Сигрид бросила на старшего сына быстрый взгляд – судя по багровому от гнева лицу Рагнвальда, благородный Гаук говорил ему то же самое.
– Рано торжествуешь, Рекин, – зло бросила она Лаудсвильскому.
– Мое торжество – это торжество здравого смысла над глупостью.
– Месть за смерть отца ты называешь глупостью, благородный Рекин? – в голосе Сигрид была угроза. – Мне кажется, что в последнее время владетель Лаудсвильский служит кому угодно, но только не нордлэндской короне.
– Я служу своей стране и своему королю. – Губы Лаудсвильского дрогнули от обиды.
Весьма неприятный для Рекина разговор прервался с появлением Оттара и Кеннета. Оттар что-то рассказывал, возбужденно размахивая руками, а младший брат слушал его, разинув рот от восхищения и удивления. Следом за принцами шел сын Беса Ожского Тах, бросая по сторонам настороженные взгляды. К неудовольствию Сигрид, Оттар успел свести детей, и их совместное появление вызвало у придворных кривые улыбки.
– Мама, я еду в Ожский замок, – Кеннет произнес эти слова громко, привлекая всеобщее внимание.
– Нет! – Рагнвальд вмешался неожиданно резко. Кеннет побледнел от обиды и опустил голову.
– Почему же нет, – с вызовом посмотрел на старшего брата Оттар, и его белобрысая голова надменно откинулась назад. – Я обещал взять его с собой.
– Благородный Рекин тоже согласен, – подал было голос Кеннет.

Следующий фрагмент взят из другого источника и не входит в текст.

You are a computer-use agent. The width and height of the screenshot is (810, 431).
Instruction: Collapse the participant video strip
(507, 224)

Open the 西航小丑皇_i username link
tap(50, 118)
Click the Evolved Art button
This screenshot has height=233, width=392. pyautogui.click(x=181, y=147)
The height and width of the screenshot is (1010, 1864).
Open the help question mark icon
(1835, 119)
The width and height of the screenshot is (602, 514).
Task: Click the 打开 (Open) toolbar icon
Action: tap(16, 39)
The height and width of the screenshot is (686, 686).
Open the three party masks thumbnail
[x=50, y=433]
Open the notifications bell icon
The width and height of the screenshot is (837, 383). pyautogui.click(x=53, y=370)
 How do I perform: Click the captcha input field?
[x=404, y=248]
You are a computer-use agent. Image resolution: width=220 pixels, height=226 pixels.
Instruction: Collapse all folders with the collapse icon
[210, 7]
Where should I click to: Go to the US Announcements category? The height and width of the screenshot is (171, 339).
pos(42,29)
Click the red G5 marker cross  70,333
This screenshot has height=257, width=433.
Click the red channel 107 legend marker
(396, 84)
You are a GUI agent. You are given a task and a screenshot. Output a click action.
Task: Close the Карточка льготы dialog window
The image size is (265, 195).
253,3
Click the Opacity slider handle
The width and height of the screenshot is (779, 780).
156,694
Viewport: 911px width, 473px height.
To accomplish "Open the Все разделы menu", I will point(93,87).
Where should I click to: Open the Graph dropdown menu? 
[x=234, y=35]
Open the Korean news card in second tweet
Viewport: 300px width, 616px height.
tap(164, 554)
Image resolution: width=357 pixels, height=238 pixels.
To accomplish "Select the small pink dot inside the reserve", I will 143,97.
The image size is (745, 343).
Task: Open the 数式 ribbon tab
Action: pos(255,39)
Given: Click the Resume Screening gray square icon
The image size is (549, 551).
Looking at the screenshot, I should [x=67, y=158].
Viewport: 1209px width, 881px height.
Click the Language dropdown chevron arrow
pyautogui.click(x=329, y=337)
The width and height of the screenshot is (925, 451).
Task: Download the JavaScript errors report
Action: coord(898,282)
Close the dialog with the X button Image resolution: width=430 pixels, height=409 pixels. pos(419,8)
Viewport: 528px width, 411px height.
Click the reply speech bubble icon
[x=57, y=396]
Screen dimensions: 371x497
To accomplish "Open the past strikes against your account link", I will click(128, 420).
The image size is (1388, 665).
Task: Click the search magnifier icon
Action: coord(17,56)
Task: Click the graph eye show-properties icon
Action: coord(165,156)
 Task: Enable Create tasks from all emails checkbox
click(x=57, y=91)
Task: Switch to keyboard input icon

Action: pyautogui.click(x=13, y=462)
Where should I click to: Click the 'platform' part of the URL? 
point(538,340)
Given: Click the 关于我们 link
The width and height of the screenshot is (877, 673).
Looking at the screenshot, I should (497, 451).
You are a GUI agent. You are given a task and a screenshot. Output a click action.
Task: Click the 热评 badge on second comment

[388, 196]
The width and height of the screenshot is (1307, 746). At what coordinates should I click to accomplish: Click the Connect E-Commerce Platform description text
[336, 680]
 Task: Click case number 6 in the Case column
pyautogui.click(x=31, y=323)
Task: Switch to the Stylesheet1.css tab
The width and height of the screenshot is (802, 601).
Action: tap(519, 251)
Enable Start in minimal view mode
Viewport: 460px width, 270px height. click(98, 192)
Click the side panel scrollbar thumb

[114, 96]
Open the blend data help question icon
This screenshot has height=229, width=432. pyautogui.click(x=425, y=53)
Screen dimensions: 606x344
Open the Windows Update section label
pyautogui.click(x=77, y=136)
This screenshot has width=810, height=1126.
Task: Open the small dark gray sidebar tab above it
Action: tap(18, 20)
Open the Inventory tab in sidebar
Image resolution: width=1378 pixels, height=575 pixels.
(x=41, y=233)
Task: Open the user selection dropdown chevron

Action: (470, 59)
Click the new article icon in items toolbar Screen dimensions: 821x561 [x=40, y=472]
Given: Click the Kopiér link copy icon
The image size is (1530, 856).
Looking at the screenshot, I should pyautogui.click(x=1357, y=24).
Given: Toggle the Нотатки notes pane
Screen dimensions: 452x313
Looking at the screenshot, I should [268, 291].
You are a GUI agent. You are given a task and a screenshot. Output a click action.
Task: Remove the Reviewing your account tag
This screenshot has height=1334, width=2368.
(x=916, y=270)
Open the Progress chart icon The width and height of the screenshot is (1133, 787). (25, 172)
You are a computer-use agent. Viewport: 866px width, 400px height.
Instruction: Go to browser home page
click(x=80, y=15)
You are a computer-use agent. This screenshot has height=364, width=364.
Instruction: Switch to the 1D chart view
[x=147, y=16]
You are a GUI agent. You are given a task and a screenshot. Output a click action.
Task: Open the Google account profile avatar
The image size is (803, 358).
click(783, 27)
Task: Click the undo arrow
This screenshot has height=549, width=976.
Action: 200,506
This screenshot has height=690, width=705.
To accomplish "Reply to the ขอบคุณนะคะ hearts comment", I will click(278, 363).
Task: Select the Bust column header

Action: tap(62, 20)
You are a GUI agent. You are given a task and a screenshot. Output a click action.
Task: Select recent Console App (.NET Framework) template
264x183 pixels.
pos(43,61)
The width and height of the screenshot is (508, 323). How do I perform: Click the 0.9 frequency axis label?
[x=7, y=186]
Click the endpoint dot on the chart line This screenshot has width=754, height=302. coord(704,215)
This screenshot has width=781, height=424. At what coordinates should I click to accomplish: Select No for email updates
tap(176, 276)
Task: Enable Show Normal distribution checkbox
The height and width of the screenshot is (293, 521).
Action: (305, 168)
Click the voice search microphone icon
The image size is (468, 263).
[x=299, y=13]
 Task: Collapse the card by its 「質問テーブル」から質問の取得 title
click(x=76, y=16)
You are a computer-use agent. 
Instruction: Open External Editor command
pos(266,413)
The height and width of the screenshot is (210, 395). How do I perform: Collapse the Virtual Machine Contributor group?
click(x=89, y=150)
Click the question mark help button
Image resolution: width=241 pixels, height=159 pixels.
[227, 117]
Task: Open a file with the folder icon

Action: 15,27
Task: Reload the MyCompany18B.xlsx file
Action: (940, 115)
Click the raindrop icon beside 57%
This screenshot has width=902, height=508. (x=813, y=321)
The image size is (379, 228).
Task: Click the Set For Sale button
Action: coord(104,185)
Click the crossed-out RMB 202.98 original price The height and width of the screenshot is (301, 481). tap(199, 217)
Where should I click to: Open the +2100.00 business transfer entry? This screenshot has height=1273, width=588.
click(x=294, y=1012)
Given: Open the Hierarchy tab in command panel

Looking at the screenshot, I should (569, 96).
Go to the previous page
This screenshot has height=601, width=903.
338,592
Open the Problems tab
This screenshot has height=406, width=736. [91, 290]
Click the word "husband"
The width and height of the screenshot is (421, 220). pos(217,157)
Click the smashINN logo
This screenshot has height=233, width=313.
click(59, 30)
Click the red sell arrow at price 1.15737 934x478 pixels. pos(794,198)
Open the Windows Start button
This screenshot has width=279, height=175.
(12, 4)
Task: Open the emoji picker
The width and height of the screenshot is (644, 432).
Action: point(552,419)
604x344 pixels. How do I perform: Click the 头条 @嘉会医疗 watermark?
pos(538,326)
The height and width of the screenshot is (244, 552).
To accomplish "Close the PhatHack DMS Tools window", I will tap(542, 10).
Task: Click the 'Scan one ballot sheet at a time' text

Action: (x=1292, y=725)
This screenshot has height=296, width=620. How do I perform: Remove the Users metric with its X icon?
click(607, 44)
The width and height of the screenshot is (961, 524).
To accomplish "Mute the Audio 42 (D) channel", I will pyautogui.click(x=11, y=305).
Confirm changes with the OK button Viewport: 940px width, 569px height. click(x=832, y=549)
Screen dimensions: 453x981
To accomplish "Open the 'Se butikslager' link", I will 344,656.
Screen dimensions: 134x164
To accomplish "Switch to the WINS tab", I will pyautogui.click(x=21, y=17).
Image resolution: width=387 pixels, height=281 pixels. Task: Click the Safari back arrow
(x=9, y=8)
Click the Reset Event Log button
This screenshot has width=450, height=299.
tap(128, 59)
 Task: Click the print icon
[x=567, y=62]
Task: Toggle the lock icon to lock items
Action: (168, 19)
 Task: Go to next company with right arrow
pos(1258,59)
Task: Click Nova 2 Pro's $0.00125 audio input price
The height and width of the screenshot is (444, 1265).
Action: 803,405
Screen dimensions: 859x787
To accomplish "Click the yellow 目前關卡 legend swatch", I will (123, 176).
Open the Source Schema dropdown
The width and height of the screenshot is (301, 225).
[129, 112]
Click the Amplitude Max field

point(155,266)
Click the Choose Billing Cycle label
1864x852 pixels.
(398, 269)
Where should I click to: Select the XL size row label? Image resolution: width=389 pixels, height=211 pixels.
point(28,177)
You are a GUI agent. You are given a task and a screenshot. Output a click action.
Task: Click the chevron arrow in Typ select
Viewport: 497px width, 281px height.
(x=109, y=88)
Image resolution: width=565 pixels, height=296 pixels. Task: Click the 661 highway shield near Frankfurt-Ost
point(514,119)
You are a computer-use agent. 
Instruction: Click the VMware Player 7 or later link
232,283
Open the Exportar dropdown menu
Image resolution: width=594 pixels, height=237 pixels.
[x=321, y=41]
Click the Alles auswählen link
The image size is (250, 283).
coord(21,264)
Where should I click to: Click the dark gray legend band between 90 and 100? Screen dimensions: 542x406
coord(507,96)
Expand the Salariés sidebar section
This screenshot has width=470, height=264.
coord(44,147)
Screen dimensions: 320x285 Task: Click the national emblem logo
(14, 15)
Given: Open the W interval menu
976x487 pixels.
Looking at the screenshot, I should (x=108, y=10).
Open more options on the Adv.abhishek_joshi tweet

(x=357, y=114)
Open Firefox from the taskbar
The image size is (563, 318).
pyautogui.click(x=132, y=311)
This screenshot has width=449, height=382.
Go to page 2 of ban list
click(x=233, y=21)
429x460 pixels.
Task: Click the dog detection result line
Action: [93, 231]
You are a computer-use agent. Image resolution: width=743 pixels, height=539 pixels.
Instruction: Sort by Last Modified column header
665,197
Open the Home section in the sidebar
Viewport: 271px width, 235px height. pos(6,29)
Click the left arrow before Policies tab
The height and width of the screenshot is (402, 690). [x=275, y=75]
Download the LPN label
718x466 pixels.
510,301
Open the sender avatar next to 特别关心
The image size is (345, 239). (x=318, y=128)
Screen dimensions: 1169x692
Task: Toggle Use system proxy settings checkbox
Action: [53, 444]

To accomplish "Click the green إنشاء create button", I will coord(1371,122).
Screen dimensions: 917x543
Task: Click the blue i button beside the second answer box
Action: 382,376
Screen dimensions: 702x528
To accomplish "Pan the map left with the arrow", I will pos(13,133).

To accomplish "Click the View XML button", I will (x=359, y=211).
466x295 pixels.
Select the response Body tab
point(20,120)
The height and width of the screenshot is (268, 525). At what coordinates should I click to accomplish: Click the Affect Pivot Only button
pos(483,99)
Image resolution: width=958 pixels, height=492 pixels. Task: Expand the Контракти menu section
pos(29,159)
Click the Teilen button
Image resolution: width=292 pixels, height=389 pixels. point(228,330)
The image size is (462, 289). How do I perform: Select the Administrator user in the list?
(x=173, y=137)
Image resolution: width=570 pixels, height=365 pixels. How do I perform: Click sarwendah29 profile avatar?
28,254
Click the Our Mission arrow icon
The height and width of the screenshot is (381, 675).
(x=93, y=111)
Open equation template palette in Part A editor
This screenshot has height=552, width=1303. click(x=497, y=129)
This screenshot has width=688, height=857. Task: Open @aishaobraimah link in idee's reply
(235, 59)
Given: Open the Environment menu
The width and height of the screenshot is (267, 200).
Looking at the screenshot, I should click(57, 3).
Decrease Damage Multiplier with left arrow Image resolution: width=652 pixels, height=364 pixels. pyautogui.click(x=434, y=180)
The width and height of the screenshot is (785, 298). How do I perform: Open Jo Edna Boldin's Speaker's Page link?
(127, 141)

– Я король Нордлэнда! – оборвал брата Рагнвальд. – И только я вправе принимать решения.
Белобрысый Оттар неожиданно плюнул на пол и растер свой плевок порыжевшим от времени сапогом. Жест был достаточно красноречивый. Рагнвальд побагровел от гнева, рука его опустилась на рукоять кинжала.
– В Приграничье рады будут видеть своего будущего короля, – неожиданно мягко произнес Отранский.
Его слова были подобны грому среди ясного неба. Ропот изумления и возмущения пронесся по залу, а затем наступила мертвая тишина.